Among the records, how many lines carry the string "computer"? Give that number with nothing added.

BEGIN Dataset records

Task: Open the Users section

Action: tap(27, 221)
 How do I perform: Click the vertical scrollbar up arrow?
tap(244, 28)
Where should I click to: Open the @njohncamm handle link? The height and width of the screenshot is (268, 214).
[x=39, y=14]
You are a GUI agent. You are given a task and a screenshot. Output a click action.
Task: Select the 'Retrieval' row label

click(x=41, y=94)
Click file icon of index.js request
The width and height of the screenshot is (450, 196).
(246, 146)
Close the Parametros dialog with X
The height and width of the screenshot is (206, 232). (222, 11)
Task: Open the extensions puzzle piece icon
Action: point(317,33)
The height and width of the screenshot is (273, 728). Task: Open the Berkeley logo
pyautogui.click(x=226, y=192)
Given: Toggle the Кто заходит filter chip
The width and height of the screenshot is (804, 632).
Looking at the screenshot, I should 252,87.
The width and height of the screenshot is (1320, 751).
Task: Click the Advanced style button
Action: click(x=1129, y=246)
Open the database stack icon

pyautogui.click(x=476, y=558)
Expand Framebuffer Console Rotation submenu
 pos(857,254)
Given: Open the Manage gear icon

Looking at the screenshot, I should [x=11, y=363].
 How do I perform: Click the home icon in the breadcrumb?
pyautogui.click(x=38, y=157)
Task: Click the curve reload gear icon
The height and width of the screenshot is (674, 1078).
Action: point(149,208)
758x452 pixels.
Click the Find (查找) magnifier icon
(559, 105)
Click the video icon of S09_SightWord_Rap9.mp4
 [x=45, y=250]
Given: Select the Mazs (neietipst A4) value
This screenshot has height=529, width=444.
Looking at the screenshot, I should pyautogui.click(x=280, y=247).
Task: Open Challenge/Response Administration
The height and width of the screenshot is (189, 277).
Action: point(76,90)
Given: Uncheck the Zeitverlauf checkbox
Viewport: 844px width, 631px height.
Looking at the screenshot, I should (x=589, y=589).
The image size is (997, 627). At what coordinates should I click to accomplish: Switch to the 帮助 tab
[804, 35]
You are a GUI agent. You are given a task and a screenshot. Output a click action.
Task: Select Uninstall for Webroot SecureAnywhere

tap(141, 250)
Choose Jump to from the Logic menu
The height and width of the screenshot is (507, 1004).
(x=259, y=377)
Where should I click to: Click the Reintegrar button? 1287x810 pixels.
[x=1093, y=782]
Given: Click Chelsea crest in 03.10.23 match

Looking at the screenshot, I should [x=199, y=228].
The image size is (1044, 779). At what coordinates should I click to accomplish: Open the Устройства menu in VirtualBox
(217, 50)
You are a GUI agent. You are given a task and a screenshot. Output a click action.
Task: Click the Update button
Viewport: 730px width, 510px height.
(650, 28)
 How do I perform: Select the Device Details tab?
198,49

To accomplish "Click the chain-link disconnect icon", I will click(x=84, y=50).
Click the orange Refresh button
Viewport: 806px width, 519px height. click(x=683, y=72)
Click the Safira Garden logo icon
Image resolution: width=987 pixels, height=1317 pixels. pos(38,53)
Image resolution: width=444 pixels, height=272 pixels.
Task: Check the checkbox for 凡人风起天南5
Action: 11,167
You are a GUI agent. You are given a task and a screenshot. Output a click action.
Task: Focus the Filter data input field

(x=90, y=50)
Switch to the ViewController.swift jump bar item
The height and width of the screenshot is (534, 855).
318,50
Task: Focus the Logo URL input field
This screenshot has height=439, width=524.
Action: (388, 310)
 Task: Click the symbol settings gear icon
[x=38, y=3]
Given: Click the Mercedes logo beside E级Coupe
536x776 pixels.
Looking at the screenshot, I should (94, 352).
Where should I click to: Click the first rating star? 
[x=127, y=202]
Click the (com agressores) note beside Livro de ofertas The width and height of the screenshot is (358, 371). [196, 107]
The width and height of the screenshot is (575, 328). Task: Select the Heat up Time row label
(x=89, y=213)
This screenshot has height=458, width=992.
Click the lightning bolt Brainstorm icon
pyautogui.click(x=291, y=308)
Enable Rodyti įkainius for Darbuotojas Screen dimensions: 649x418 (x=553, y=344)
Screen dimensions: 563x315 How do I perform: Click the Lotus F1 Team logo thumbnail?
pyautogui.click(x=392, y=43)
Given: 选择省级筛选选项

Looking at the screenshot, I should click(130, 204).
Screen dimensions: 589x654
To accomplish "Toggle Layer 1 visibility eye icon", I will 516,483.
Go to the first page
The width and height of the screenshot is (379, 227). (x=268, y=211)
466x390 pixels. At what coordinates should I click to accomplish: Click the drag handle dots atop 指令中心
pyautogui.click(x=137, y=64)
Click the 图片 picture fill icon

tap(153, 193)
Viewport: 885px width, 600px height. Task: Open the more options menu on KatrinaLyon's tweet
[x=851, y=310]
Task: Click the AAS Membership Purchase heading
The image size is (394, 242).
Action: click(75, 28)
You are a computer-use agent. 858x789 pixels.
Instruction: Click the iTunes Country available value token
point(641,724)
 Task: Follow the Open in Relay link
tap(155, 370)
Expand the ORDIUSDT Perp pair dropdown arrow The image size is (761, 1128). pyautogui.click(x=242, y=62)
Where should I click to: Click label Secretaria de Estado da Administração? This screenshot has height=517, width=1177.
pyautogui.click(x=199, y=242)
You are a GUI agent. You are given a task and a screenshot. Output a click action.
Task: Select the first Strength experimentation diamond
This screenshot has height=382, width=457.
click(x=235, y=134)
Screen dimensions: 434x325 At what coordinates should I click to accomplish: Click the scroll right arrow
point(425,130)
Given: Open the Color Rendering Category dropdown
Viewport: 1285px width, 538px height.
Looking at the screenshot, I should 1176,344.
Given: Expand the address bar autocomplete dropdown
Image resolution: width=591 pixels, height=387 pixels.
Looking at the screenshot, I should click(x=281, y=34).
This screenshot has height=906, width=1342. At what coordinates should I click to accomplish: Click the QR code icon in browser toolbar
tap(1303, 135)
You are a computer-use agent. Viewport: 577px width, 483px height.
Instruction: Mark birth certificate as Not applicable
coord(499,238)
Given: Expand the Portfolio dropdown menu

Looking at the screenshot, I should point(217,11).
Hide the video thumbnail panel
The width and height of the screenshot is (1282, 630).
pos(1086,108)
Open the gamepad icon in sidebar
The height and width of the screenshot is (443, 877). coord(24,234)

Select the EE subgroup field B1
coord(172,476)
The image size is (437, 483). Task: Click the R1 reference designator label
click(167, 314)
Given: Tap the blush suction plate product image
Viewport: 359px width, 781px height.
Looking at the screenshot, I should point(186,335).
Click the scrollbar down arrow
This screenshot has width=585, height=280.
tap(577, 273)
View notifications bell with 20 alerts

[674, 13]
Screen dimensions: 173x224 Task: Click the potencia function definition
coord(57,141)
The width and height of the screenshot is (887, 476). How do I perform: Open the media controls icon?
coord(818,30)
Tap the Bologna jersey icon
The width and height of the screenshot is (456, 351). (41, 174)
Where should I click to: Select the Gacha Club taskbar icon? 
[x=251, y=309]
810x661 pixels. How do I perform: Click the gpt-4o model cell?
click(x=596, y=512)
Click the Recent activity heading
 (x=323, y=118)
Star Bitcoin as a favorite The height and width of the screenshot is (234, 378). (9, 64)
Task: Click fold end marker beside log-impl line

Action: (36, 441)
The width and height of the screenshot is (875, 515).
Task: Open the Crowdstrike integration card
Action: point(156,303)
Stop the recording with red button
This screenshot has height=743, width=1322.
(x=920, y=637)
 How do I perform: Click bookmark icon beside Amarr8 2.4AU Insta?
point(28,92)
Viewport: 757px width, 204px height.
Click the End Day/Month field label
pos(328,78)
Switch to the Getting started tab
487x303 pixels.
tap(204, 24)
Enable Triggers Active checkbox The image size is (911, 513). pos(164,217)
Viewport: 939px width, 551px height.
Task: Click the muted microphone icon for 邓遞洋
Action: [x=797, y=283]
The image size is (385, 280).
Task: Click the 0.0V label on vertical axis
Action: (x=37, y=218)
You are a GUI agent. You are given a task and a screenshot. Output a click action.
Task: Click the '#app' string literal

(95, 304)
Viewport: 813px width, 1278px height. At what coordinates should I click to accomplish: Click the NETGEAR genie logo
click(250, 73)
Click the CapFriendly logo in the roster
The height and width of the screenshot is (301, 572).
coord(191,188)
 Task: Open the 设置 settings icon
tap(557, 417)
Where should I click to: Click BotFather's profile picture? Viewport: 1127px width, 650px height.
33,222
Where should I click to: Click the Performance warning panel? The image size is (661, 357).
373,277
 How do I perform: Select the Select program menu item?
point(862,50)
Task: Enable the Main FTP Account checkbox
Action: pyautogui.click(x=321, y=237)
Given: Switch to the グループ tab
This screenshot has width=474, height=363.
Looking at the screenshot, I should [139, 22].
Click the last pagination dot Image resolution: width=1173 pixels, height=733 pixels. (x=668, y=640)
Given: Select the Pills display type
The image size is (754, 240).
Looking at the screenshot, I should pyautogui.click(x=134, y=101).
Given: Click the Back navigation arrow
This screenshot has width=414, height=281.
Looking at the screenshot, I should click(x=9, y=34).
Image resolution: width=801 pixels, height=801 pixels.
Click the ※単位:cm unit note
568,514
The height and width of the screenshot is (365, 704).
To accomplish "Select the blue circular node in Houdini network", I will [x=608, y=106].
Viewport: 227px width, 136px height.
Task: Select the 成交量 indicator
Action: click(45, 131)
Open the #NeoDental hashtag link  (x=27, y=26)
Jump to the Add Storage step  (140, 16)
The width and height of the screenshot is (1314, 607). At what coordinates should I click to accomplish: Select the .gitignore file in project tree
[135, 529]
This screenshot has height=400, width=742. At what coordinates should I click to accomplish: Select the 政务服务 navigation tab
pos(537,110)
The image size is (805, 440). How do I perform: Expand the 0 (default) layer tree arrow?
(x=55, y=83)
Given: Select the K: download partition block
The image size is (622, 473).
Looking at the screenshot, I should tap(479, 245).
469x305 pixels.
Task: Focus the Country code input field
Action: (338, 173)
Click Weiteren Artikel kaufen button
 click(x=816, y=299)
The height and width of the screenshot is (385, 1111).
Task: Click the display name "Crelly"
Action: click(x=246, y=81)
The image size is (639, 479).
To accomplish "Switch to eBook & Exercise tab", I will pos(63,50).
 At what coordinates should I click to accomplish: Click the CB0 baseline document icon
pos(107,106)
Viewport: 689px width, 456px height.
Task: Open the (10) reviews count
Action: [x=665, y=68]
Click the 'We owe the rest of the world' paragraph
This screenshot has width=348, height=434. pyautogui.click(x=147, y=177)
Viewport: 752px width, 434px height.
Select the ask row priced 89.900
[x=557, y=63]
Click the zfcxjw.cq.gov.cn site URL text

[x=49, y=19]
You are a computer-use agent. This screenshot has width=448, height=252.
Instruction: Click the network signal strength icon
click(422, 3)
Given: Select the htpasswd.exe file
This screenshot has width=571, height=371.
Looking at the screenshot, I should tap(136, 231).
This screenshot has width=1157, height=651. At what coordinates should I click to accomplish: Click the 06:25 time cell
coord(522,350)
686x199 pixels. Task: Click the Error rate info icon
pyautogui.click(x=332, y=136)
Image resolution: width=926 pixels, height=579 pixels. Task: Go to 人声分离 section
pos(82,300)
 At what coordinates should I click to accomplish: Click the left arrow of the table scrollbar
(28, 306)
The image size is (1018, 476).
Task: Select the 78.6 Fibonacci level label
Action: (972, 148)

END Dataset records

#### [Answer to this task]
3